At the height of the pandemic, students affiliated with Black Swan Academy and other organizations pressed District leaders to dedicate funds toward school-based behavioral health services. This happened amid an uptick in on-campus melees and youth criminal activity. In response to a clinician shortage, the D.C. Council explored several strategies, including a DBH-funded peer mentoring program that allows CBOs to recruit, train and supervise peer educators in Ward 5,7 and 8 schools.
Billy said that CBOs fulfill needs that DBH won’t be able to handle on its own. Without these organizations, school leaders will be left to their own devices, she told The Informer.
“Principals will have to go to their budgets to see how they can support and fill in the gaps,” Billy said. “Teachers may experience in real time what it means to have multiple young people having health challenges.
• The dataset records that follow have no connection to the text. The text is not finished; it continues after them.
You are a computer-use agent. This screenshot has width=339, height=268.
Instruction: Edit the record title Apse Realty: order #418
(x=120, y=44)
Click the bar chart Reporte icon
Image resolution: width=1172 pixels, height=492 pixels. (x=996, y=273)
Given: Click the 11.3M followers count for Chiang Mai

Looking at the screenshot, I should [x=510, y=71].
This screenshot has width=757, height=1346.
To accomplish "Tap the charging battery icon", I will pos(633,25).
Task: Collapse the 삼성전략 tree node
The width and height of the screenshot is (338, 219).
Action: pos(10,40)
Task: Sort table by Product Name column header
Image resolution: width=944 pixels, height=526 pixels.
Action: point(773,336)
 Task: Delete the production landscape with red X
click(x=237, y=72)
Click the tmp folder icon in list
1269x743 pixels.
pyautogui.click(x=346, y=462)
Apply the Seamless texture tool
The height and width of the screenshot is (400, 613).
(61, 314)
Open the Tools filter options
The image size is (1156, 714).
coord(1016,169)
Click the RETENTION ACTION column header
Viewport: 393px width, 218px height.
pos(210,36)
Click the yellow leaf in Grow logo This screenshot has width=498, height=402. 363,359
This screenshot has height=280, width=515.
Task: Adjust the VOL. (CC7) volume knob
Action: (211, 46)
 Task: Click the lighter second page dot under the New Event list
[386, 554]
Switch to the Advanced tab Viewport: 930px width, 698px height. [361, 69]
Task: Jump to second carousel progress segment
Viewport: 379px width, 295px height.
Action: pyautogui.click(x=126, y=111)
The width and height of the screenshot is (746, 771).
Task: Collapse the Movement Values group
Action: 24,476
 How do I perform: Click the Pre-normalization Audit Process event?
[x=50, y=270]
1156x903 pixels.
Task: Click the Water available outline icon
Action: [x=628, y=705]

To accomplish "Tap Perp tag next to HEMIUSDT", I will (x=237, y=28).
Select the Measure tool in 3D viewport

It’s gonna be chaotic not having that support on site or having to share a [full-time employee] at multiple sites.”
These problems, Billy said, will most likely spill over into other aspects of the academic experience.
“I can see attendance being affected by lack of mental health support,” she explained.
For D.C. Councilmember Christina Henderson (I-At large), such circumstances demand that DBH thoroughly examines the school-based behavioral health landscape before making such a consequential overhaul of the system.
She said DBH has fallen short in doing so.
“There had been an environmental scan that we had been asking them to do for months, which is to say, the clinicians that came from DBH are not the only behavioral health clinicians in D.C. public schools or charter schools,” Henderson said about the shared responsibility between DBH and CBOs.
“Both DCPS and charter schools [are] hiring school psychologists, social workers, therapists, a whole amalgamation of people,” she continued. “If you…asked DBH to give…a list of how many social workers are working at Henley Elementary, or how many school psychologists are working at Henley Elementary, you wouldn’t have…information on that. We kind of felt…that’s kind of important before you start deploying additional resources.”
In her Nov. 25 letter to Bazron, Henderson expressed concerns about the lack of a clear plan to hire 113 DBH staff members needed for the transition outlined in DBH’s comprehensive improvement plan. She went on to criticize what she called a disregard for the role that CBOs play in strengthening the behavioral health workforce pipeline.
Henderson’s recommendations include: the re-establishment of a transparent and inclusive stakeholder engagement process; the release of data, including the environmental scan dataset that DBH said informed its comprehensive improvement plan; and and a detailed multi-year hiring and budgeting plan that breaks down staffing projections by role and comparisons between the in-house model and the current CBO model.
While speaking to The Informer, Henderson, reflecting on her exchange with Bazron during a health committee hearing last year, emphasized that CBOs need a fair shake. She said that data collected by DBH doesn’t guarantee that.
“They were dinging CBOs on whether or not they were following this particular curriculum,” Henderson said. “What they didn’t share in the report, but later shared at the hearing was the curriculum actually wasn’t required for CBOs to be able to do the thing. So lots of CBOs had either created their own programming that they felt was more culturally responsive to the student population that they worked with.”